I think the best thing to do will be to partially implement it,
write a little program with both methods and run some speed tests.
See if it's still easy to use and how big the difference really is.


Yea, sounds like a good plan. Although, my design is heavily dependent on
inlining working, so that may be a problem until DMD issue #5708 gets fixed:
http://d.puremagic.com/issues/show_bug.cgi?id=5708

There another similar -inline related bug in there too, but I don't remember
offhand what it is.

And even then, things like line drawing, fills and image
blitting are still better off skipping the
individual-pixel-access routines
Aye, even my homegrown DOS would always write them separately.
Horrible waste of instructions doing another y<<  8 + y<<  6 when
a simple "inc ax" would suffice!

Yup, exactly. Which reminds me, I've always wanted to actually check to see
if modern compilers (or at least DMD) would be smart enough to optimize
something like:

for(i in 128...256)
     arr[i] = ...;

Into something like:

auto ptr = arr.ptr + 128;
auto ptrEnd = arr.ptr + 256;
for(; ptr<  ptrEnd; ptr++)
     *ptr = ...;

My guess is no (and I'm fairly certain it was "no" back in my DOS days: that
was the sort of manual optimization I remember doing all the time), but with
all the improvements that optimizers keep making, I'm not really sure
anymore.

Of course, even if the compiler can optimize that, I still doubt it would be
able to automatically do an equivalent optimization to effectively create,
for example, Bresenham's algorithm (ie, straight diagonal lines between two
arbitrary points).

But anyway, I don't know exactly how you were going about it, but
the way to do this in OpenGL or DirectX would be to do all your
drawing to a texture buffer
I at first just used a SetPixel function in opengl, but when it
was unacceptable, I simply abandoned the idea of drawing pixels
to the screen. Instead, I started focusing on polygons and textures -
a rectangle with a bitmap attached as a texture makes an excellent
sprite that draws very very quickly, even if rotated or misshapen.

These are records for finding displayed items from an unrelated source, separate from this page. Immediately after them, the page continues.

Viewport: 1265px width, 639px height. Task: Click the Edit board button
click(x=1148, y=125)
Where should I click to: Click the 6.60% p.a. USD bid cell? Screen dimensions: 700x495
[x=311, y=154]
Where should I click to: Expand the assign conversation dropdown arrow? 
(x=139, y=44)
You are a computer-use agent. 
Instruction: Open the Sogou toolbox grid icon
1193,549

Once I realized that works so well, pixels weren't important
anymore so I just stopped using the old functions entirely. They're
still in the code, still godawfully slow, but I don't care enough
to change it.

Yea. I see. I wonder if OpenGL's SetPixel was inlined. If not, I bet we
could do better (as long as we had direct access to the texture's buffer).

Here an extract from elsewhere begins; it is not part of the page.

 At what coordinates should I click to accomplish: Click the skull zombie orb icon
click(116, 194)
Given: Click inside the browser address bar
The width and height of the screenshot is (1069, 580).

Mmm, am I the only one wondering where did you guys get SetPixel in OpenGL ? It's must have been GDI. At any rate OpenGL and DirectX is all about sending commands and data back and forth between CPU and videocard (well, there is driver involved, doing some translation into specific chip's commands and such). So no, SetPixel couldn't exactly get inlined just because you can't access video ram without jumping through some hoops: OS -> HAL-> driver ------->PCI-E or AGP -> ... -> video RAM. OpenGL and DirectX subsytems bypass some of these additional hoops, but still you have to send the data down this route. That's why it's usually used for massive asynchronous transfers. E.g. every time you need GetPixel you send "read pixels command" and wait utill all the data already streamed in is processed and stored in the video RAM, then it reads framebuffer and sends you results (effectively stalling all it's processors). So for "straight" setpixel/putpixel drawing, software render + blit to screen is the way (but I doubt you need only pixels, and going futher inevitably shows why software render sucks).